▶ **Task statement**: Everything from the line with "Given: Open the 活動 tab" to the last line of the listing must be retyped exactly, both ends included, with the pictures dropped.

▶ **Given records**:
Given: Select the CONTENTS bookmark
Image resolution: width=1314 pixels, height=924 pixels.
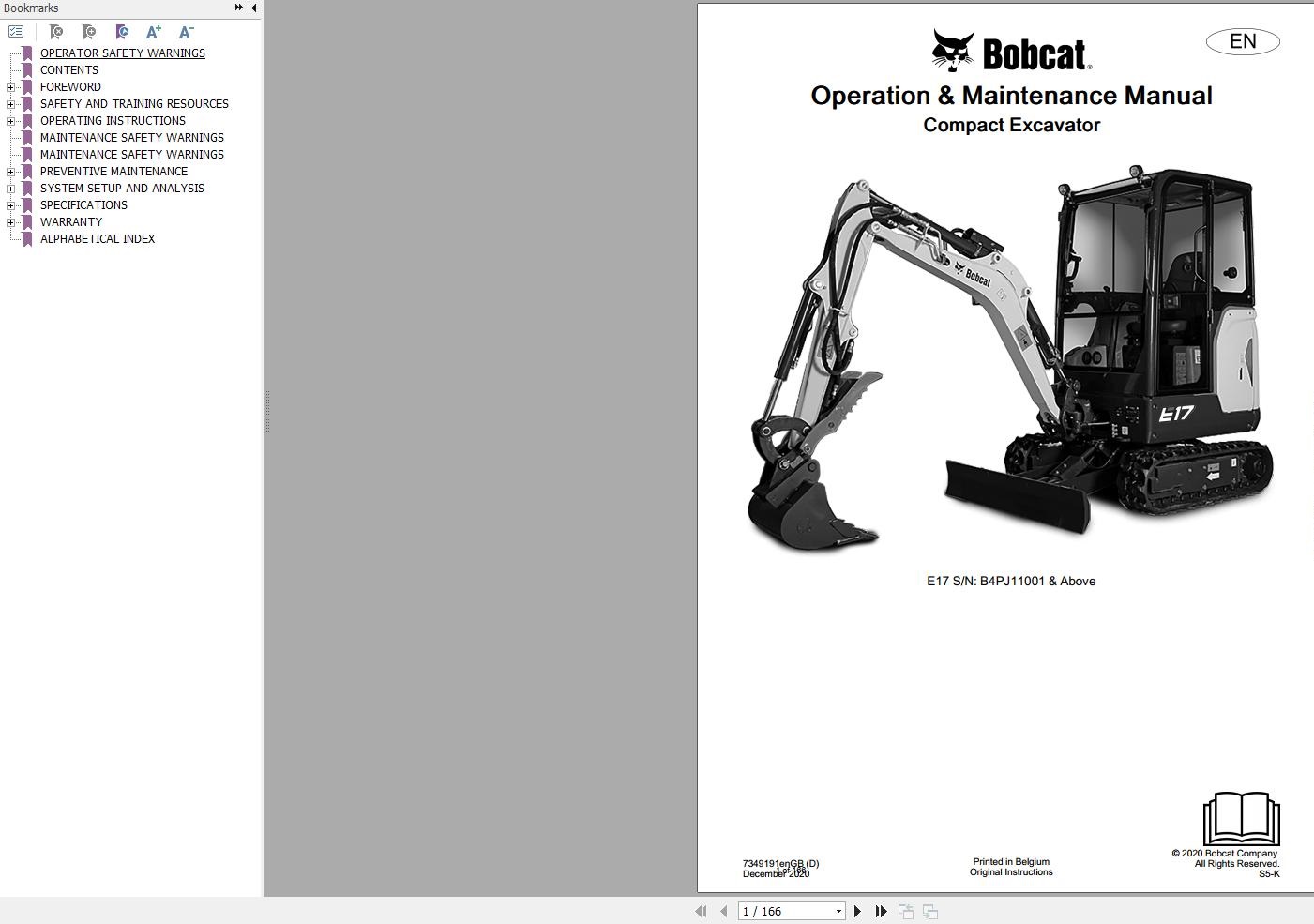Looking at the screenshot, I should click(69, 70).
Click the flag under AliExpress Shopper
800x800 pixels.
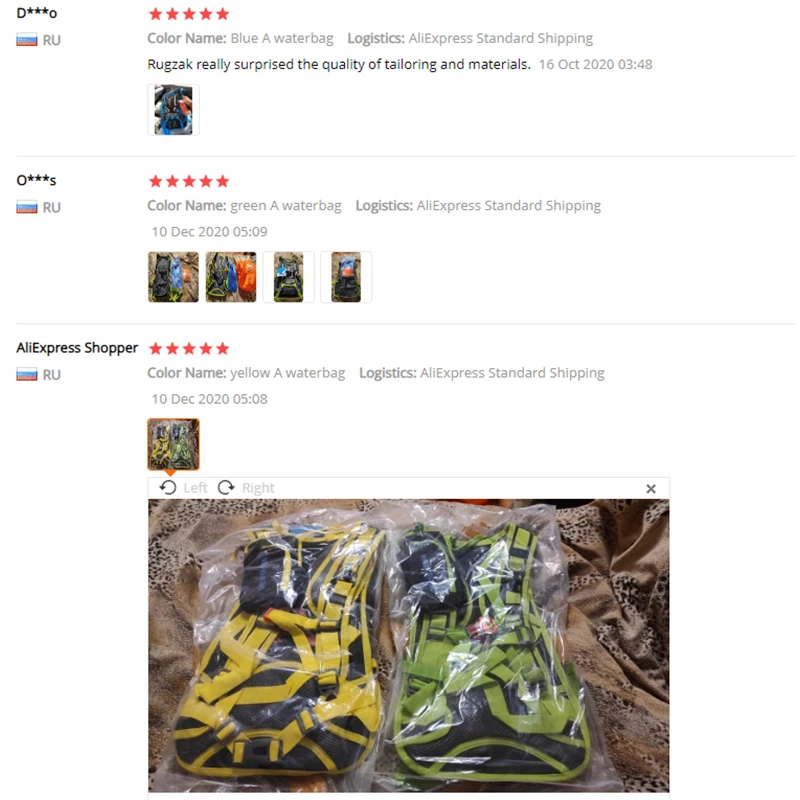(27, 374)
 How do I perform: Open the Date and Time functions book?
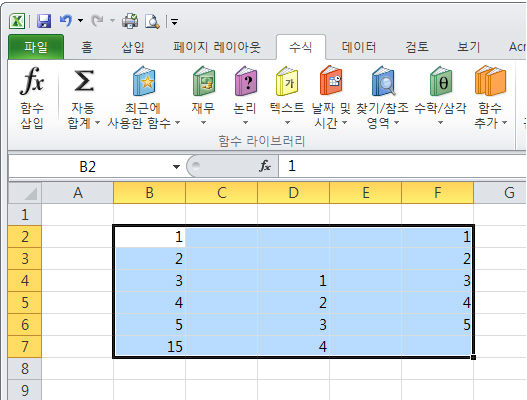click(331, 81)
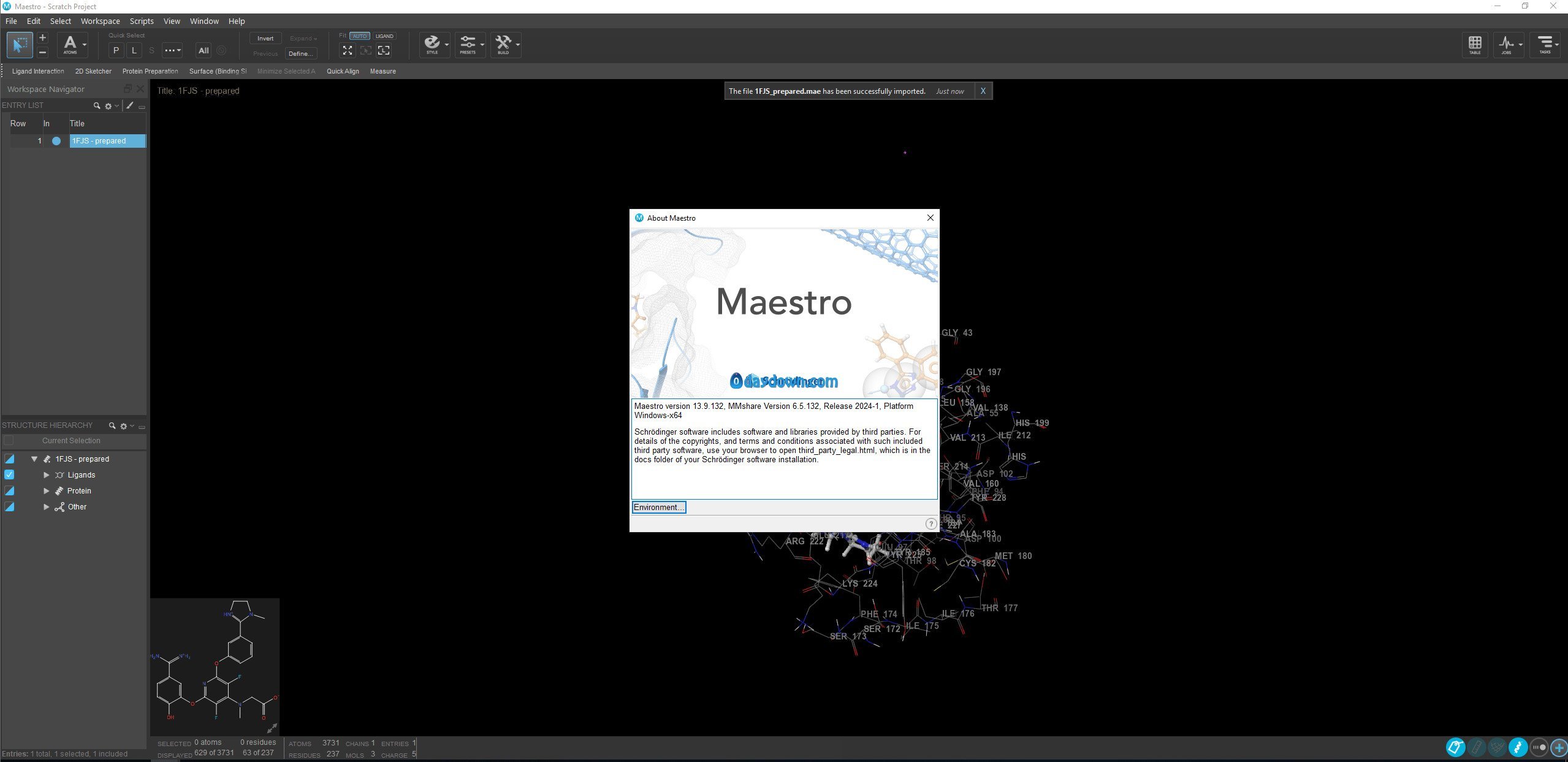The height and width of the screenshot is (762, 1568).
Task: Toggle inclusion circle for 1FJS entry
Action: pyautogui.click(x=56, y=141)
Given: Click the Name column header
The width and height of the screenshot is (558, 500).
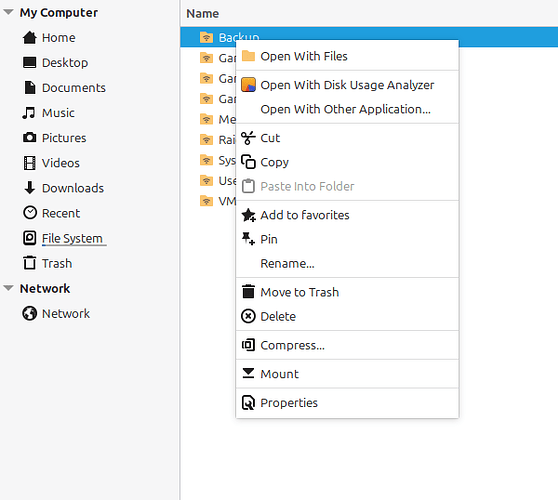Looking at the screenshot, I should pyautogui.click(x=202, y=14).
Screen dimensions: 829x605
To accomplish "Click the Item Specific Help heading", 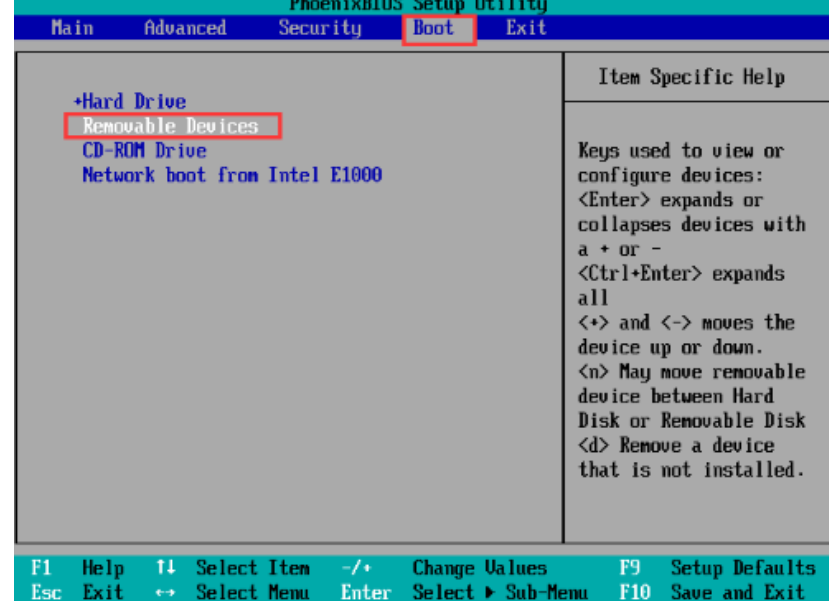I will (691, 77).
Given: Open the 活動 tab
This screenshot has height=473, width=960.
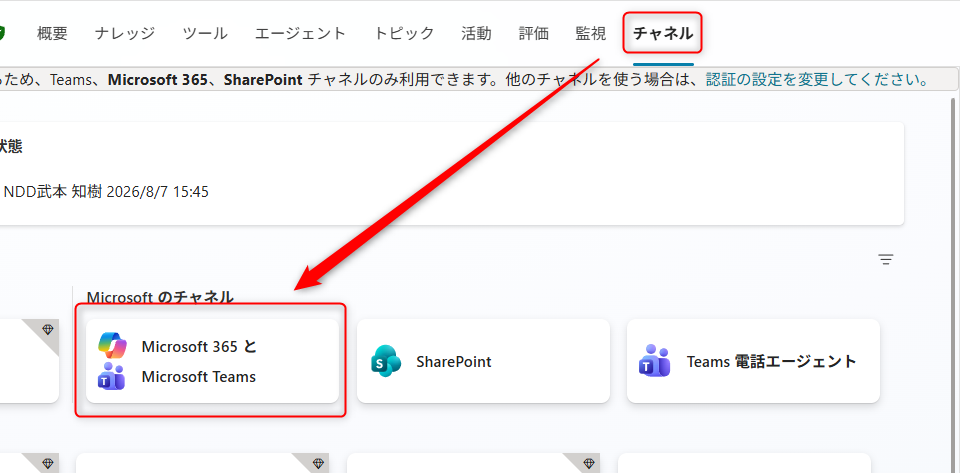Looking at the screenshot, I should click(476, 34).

▶ **Task output**:
Given: Open the 活動 tab
This screenshot has height=473, width=960.
Looking at the screenshot, I should click(476, 34).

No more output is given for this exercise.